¿Cómo se detecta la buena conexión entre dos personas?

Los tiempos de respuesta en las conversaciones constituyen una señal sólida para saber si dos mentes «conectan» entre sí.

[GOLERO/ GETTY IMAGES/ ISTOCK]

Cuando nos encontramos conectados con otra persona, la conversación fluye por sí sola. Y no solo nos lo parece a nosotros, demuestra un estudio llevado a cabo por investigadores del Colegio Dartmouth de New Hampshire y publicado en PNAS. La buena conexión se revela, literalmente, en fracciones de segundo: la breve pausa que acontece entre dos intercambios de conversación lo descubre. «Nuestros resultados indican que cuanto más rápido responden las personas entre sí, más conectadas se sienten», explica la psicóloga Emma Templeton en un comunicado de prensa.

Para su estudio, el equipo invitó a 66 personas que no se conocían entre sí a que conversaran sobre cualquier tema: se pidió a las mujeres que hablaran con otra mujer durante diez minutos, y a los hombres con otro hombre. A continuación, todos los participantes vieron el vídeo de sus conversaciones a solas y anotaron cómo se habían sentido en esos momentos. En una segunda ronda de experimentos, los sujetos hablaron con una amiga o un amigo íntimo. ¿Resultado? Cuanto más cortas eran las pausas entre cada aportación, más conectadas se sentían las personas que con su interlocutor. En una misma conversación también acontecían fases de mejor o peor conexión.

Este fenómeno resulta audible incluso desde fuera de la charla, afirman los autores. Para comprobarlo, manipularon las grabación de las conversaciones entre desconocidos de manera que se contestaban mutuamente de forma más rápida o lenta. Las demás características del diálogo se mantuvieron inalteradas. Observaron que cuando reducían la duración de las pausas, los sujetos concluían que existía una buena conexión entre ambos, pero cuando se aumentaba el tiempo de pausa entre cada intervención, esa sensación disminuía.
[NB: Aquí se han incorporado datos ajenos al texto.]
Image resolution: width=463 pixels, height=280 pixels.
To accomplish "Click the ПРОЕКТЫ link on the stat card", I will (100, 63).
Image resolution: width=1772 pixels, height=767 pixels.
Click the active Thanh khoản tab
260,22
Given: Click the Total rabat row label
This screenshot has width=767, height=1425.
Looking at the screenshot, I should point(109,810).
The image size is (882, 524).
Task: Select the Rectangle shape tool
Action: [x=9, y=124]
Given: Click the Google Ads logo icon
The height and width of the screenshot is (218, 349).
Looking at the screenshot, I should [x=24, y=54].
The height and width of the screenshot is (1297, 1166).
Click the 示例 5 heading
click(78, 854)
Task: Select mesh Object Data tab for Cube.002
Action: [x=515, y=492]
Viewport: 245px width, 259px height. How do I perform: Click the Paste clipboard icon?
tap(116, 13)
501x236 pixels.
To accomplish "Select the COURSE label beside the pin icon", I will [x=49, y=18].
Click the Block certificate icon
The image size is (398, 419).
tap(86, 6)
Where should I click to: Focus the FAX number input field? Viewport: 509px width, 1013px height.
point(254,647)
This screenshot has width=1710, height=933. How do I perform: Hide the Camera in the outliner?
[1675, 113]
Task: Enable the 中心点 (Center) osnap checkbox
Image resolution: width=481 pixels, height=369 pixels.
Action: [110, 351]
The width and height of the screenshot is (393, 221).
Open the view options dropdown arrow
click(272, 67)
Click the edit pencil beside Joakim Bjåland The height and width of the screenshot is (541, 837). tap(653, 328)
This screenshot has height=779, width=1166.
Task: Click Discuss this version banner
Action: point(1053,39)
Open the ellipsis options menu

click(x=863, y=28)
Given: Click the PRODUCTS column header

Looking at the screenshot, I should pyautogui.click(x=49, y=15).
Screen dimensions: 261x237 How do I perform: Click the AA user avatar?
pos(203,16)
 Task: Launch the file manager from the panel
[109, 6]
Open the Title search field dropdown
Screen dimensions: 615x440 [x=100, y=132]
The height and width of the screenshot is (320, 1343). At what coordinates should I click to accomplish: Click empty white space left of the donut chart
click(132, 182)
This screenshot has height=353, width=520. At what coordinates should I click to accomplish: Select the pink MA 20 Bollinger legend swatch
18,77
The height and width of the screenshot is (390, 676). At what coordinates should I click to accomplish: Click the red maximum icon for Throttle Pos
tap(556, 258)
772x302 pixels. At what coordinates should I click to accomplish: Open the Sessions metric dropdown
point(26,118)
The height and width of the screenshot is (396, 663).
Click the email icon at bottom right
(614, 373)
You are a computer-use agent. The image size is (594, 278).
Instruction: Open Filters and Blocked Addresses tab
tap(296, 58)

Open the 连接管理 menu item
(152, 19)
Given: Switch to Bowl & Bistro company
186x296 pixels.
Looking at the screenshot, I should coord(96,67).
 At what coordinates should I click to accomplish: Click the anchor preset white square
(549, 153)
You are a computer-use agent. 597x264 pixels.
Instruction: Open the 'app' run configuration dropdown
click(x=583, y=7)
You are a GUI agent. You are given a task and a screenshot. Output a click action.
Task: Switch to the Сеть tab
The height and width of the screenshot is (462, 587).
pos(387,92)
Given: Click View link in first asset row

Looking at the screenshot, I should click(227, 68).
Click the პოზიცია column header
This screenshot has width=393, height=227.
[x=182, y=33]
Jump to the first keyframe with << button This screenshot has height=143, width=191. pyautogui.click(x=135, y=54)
El momento en el que todo encaja

Ahora bien, la sensación de congeniar con el interlocutor no dependía tanto de lo rápido que se respondía a su intervención, sino de la rapidez con la que se recibía su respuesta. Las pequeñas pausas suelen durar un cuarto de segundo, señala Thalia Wheatley, coautora del estudio y experta en psicología de las relaciones interpersonales. «Cuando las personas sienten que pueden terminar las frases del otro, cierran esa brecha de 250 milisegundos. Es entonces cuando las cosas encajan entre ellas», recalca.

Según informan Templeton y Wheatley en el periódico Washington Post, algunos participantes parecían tener un talento especial para entender a su interlocultor: tendían a responder con mayor rapidez. Esa tendencia no puede controlarse de manera consciente, indican. Para responder rápido y de forma adecuada hay que entender realmente a la otra persona. A veces, la conversación fluye automáticamente; otras, se requiere una escucha activa y conocer al interlocutor. Puesto que los tiempos de respuesta extremadamente cortos (menos de 250 milisegundos) impiden el control consciente, son una «señal honesta» difícil de falsear: no se puede fingir la buena conexión.

 

Este artículo apareció publicado en línea en la sección de Actualidad Científica el 23 de febrero de 2022.